BMTC, which is the only profit-making state-owned transport corporation in the country, has a fleet of 4,829 buses and makes around 73,000 trips per day in the city.
 
Presently, it charters around 800 buses everyday to factories, schools, colleges and also to software major Infosys Technologies.
 
This will not be the first time that the BMTC would have come to the rescue of the IT-BPO industry, Sharief said.
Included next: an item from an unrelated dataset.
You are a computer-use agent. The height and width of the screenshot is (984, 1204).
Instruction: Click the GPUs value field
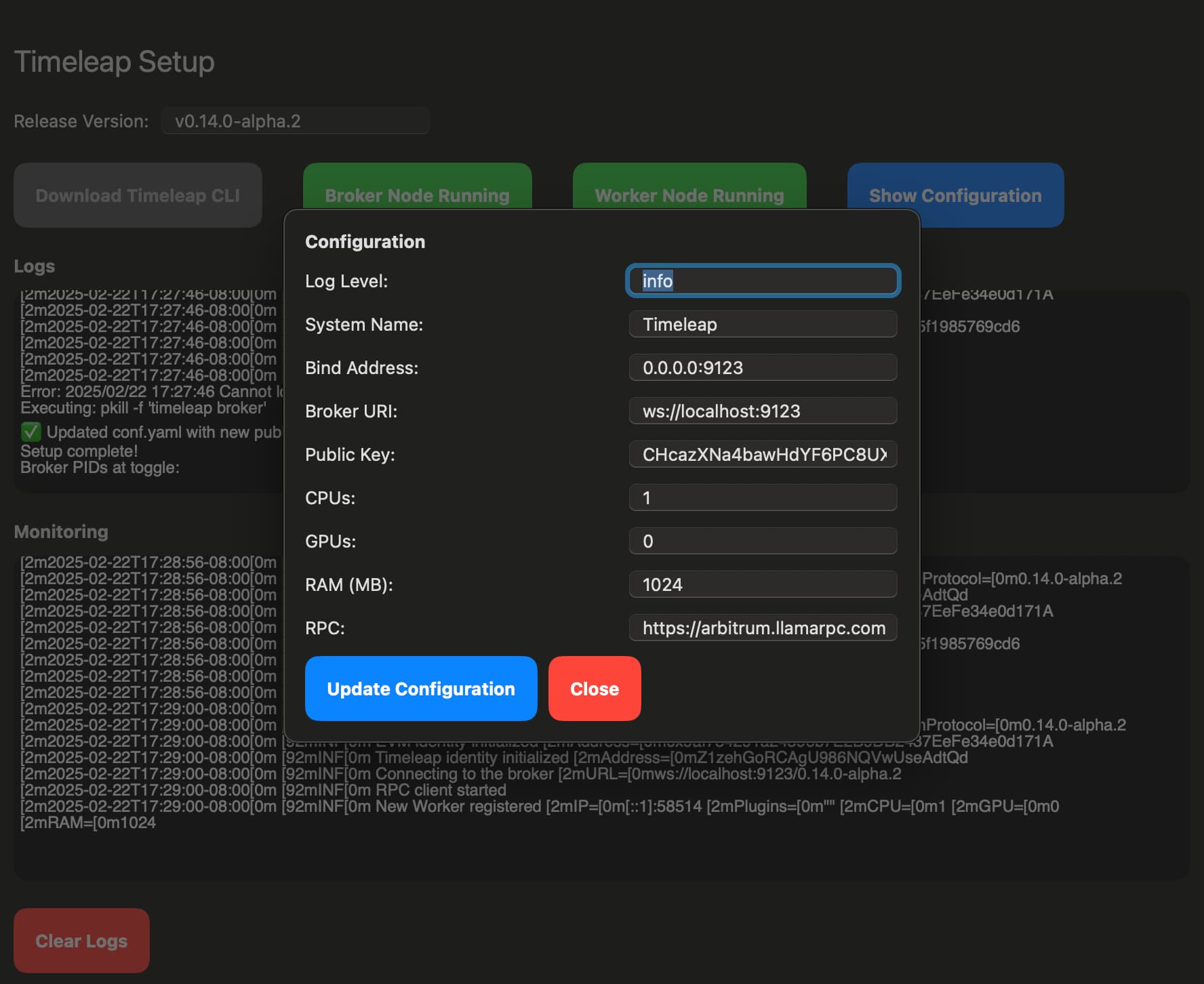coord(763,541)
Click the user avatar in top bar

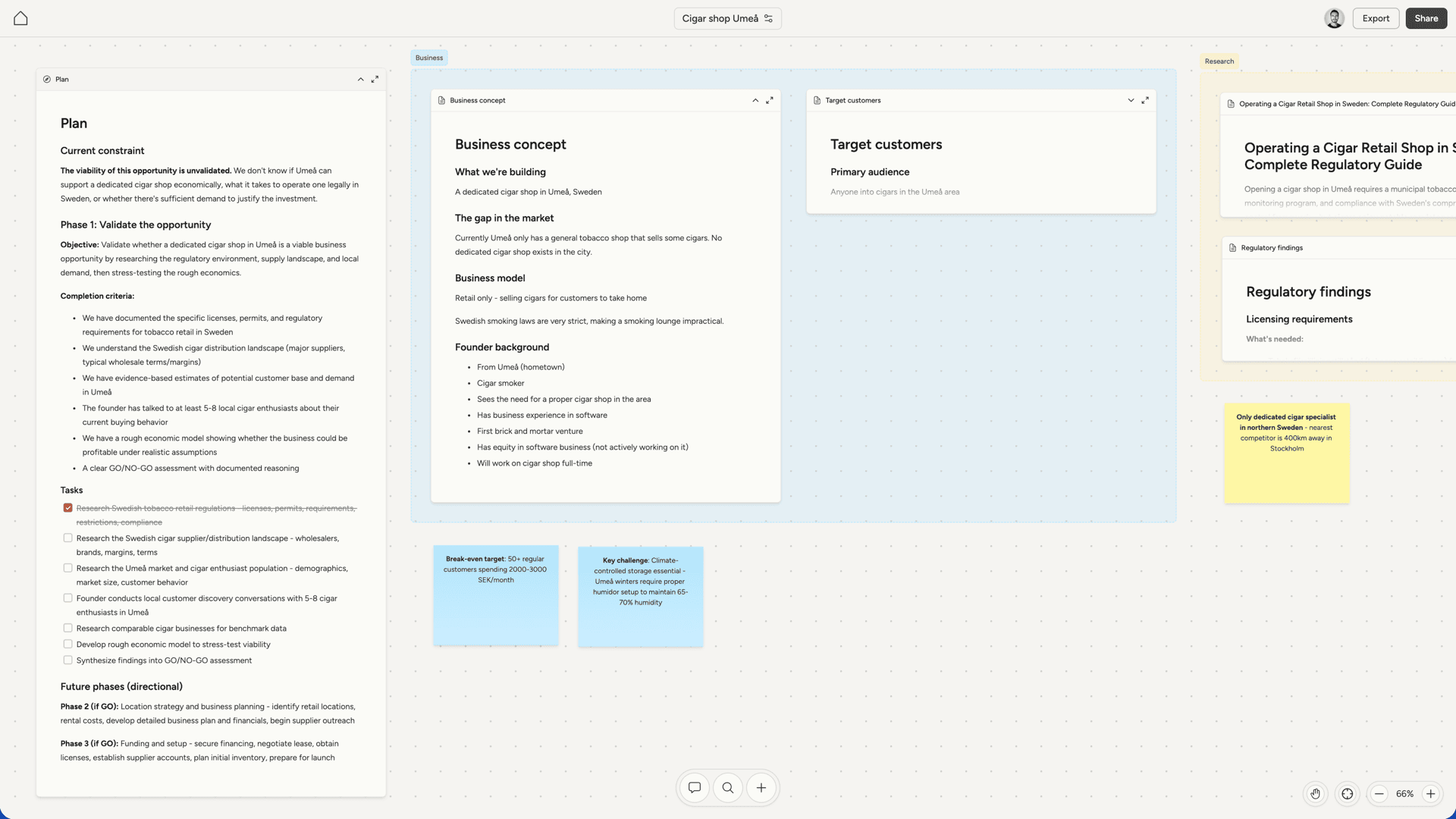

In fact, when taxi operators joined the truckers' to protest the government move to make installaton of speed governors mandatory in all public transport vehicles in the third week of January this year, the BMTC chipped in by hiring out buses to the companies.
 
"But the demand for buses is more this time as taxi operators have announced in advance their intention to join the strike," Sharief said.
 
According to the Bangalore Taxi and Tourist Operators' Association, around 20,000 taxies attached to over 1,000 companies will go off the roads in Bangalore from the midnight of February 22.
 
Though the association office-bearers claim the transport sector will be losing around Rs 3.5 - 4 crore per day, they maintain that the strike is inevitable as speed governors would reduce their operational efficiency, besides drilling a hole in their pockets.
 
Association member Deepak, who runs a travel agency in J P Nagar, said: "If a speed governor costs Rs 2,500 to 3,000 in Delhi, it is being sold here for Rs 15,000.
 
The manufacturer-bureaucrat nexus is trying to exploit us by making speed governors mandatory."
 
While the transporters whine about the speed governors, IT industry body Nasscom fears that the strike could affect service deliveries from India to both domestic and international customers.
 
"If issues like the transport strike become the reason for non-delivery, customers across the world may be deterred from working here," Nasscom contends.
 
The companies, on their part, have begun to put their crisis management modules into action. Infosys director (human resources and education) T V Mohandas Pai said the company had made contingency plans to ferry employees. "We expect the government to protect our interests," he added.
 
While some companies are advising their employees take to the bike and car pooling, many have approached the BMTC for buses. Sharief said: "We have informed our staff to be ready to handle the situation. We will pay them overtime allowances. The spare fleet of the BMTC will be at the disposal of the hiring companies."
 
This apart, BMTC has also decided to make an additional 10,000 trips in the regular fleet during the strike period.